The event is being held in the Bay Area at the San Francisco Airport Marriott Waterfront in Burlingame, California, the same venue as last year.
The North American Developer Days is similar to the European show held last month in Berlin, Germany with many dynamic speakers, some of whom spoke in Germany as well. The two shows have a slightly different flavor. My perception is that most of the people attending the European show are experienced Qt developers, while the North American show, in the heart of Silicon Valley, also attracts local people who are new to Qt and want to learn more about it.
ICS has once again organized this California conference. We have about twenty-five staff on-site who are very busy doing all the work behind the scenes to keep the show running smoothly.

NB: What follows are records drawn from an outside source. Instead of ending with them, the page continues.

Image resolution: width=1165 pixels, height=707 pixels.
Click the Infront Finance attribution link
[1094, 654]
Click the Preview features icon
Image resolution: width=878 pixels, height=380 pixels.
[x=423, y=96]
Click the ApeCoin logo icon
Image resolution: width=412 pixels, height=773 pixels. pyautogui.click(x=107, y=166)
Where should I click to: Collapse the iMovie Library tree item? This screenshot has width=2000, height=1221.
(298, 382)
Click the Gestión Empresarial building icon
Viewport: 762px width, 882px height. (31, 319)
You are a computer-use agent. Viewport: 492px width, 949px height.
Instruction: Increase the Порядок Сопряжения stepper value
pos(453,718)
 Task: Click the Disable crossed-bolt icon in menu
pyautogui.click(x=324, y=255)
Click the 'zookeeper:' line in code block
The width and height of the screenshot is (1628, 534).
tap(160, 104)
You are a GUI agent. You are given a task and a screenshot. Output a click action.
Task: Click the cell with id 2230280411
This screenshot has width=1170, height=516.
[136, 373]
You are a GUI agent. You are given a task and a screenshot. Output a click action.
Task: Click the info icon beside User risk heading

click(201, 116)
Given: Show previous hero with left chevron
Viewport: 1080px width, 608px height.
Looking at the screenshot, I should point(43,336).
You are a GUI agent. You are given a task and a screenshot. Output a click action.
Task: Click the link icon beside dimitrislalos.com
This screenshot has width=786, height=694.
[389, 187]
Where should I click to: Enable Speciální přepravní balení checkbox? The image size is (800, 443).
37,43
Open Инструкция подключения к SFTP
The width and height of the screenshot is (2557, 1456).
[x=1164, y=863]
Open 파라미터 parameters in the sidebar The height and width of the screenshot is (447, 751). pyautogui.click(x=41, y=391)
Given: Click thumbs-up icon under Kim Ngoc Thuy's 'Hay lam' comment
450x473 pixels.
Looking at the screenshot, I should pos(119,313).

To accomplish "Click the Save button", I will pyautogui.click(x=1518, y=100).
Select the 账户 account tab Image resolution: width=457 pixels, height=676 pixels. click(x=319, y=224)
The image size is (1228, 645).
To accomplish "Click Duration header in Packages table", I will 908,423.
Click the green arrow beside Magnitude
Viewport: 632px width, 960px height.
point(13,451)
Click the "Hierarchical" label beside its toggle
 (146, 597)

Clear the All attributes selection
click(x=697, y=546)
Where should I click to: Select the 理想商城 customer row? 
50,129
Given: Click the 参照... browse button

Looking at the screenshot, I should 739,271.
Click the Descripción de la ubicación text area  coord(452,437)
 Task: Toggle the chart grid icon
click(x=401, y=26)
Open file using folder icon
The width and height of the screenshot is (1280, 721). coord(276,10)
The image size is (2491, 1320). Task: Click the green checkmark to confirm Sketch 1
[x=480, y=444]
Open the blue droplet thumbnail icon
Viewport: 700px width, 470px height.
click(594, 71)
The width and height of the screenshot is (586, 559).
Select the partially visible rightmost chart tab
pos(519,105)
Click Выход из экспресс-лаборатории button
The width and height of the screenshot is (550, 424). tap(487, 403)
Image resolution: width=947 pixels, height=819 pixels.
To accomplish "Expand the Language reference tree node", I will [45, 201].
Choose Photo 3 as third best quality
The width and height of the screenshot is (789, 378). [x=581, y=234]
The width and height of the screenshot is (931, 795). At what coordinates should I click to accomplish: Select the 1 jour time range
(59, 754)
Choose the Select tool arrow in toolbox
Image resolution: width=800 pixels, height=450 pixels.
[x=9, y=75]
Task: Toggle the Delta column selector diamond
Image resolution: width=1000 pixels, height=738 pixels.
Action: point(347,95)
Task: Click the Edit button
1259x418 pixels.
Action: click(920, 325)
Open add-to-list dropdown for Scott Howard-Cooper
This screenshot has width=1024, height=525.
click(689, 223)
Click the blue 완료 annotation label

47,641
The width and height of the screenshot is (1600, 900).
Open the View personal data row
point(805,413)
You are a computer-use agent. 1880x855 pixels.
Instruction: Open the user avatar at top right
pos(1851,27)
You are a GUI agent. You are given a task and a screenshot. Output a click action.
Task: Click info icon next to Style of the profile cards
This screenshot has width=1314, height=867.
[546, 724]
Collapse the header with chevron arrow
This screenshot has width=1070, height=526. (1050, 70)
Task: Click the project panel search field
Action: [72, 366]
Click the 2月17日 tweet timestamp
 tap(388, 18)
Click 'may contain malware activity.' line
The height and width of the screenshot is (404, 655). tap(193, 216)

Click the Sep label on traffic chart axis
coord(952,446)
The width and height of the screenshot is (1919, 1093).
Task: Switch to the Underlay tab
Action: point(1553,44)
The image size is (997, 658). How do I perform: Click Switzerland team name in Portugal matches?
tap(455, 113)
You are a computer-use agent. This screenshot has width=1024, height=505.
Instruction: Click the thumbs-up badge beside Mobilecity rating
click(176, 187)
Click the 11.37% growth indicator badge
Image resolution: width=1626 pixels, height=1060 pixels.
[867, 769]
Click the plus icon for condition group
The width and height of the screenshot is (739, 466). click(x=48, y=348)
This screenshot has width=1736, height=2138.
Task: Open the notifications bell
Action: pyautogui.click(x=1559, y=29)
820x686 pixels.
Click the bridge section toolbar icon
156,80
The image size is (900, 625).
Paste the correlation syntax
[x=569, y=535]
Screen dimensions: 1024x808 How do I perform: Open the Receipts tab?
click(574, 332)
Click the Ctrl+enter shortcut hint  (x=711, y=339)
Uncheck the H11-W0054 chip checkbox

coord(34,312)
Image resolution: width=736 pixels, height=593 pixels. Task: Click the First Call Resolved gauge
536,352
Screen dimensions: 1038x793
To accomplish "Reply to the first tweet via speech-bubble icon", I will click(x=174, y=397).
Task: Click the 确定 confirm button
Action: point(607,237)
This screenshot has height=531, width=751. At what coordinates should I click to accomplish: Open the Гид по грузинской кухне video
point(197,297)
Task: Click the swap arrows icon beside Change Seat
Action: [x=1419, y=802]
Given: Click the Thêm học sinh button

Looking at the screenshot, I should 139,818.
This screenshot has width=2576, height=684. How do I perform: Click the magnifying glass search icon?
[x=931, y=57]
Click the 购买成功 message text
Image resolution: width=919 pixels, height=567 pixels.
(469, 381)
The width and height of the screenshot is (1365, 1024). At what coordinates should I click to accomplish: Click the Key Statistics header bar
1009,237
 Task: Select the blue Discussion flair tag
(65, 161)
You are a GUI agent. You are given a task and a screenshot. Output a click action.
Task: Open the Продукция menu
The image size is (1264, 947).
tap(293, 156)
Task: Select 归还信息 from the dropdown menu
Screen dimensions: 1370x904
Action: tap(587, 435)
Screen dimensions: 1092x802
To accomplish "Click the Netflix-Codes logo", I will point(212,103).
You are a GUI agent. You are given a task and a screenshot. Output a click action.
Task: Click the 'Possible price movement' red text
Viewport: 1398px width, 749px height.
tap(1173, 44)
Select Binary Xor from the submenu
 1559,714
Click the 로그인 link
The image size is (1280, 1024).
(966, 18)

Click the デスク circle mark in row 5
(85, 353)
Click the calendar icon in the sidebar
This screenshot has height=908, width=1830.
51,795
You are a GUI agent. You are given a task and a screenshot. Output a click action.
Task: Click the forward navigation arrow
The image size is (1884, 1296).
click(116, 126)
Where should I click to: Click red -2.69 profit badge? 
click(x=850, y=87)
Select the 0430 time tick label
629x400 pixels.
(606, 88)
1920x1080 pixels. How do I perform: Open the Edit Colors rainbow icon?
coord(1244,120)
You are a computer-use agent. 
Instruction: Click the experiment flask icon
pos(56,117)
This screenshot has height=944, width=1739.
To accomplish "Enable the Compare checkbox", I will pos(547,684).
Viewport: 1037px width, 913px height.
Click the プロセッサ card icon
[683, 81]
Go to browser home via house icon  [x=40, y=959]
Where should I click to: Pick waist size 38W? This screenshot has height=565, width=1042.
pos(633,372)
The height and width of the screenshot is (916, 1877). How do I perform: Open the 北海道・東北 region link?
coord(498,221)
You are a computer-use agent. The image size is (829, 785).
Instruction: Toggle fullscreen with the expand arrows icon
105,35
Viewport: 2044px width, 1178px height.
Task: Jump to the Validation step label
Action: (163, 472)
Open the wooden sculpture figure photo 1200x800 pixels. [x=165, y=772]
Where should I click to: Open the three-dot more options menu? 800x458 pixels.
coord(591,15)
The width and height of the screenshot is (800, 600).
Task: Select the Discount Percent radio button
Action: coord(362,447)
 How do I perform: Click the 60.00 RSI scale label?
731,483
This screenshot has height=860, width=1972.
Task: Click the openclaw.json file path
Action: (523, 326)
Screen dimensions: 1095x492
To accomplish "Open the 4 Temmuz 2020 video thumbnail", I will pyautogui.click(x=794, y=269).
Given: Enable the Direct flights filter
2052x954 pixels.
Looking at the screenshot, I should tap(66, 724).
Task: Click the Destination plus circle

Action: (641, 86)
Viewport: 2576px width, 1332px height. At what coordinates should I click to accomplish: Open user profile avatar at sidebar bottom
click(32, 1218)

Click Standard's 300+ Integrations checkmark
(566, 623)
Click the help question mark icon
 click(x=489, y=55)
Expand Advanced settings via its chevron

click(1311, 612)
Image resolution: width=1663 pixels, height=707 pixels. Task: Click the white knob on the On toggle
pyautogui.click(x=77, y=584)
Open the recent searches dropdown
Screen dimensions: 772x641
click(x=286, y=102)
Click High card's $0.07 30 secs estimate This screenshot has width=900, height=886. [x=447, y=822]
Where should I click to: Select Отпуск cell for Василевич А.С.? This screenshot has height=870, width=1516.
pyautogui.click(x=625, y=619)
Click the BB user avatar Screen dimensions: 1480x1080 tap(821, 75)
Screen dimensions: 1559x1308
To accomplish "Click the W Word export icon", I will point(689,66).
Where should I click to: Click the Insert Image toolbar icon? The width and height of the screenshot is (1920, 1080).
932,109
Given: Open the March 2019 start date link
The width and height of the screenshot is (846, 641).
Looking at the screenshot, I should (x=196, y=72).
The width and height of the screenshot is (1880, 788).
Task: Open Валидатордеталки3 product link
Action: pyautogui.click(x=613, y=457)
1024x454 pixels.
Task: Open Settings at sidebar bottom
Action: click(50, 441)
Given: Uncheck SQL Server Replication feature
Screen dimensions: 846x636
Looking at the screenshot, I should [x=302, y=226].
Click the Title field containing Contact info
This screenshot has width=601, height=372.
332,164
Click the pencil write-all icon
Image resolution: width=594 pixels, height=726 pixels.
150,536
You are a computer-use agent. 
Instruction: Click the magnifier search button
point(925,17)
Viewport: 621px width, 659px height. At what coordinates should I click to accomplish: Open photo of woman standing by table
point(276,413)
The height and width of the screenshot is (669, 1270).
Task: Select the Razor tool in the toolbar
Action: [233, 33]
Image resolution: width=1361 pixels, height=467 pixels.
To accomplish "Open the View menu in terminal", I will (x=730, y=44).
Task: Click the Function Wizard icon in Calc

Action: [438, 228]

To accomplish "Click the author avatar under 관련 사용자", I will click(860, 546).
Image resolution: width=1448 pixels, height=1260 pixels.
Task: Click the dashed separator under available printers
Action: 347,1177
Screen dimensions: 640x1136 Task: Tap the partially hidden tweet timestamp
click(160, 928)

The conference started on Monday with an optional training day. Six full-day courses related to Qt were offered as well as a free "Try Qt" session.
Tuesday, is the first day of the show proper, which runs for two days. We have over fifty (50) talks scheduled within twelve (12) different tracks including keynotes, technical talks and 10-minute lightning talks.
This year we are also offering post-show two-day training courses on Thursday and Friday for people who want even more Qt training.
In addition, there is also "The Business of UX 2014" a separate one-day event for product and engineering managers to be held Thursday, November 6. This program is for product management leaders to learn about the business impact of implementing user experience (UX) upfront in the beginning of the development process and why it matters.
So far, the first day of the show has gone well, with interesting keynotes and technical talks. We saw good traffic in the vendor area, with many people coming to talk to us in the ICS booth. We have been displaying a number of technologies that we build for customers, with emphasis on embedded development. A popular demonstration in the ICS booth is the Qt-controlled robotic arm, which was developed specifically for the show. The robot has been happily pouring drinks for the guests in our booth.
Tomorrow, we are looking forward to the second day of the show, which will feature more talks that are technical as well as the always fast-paced lightning talks.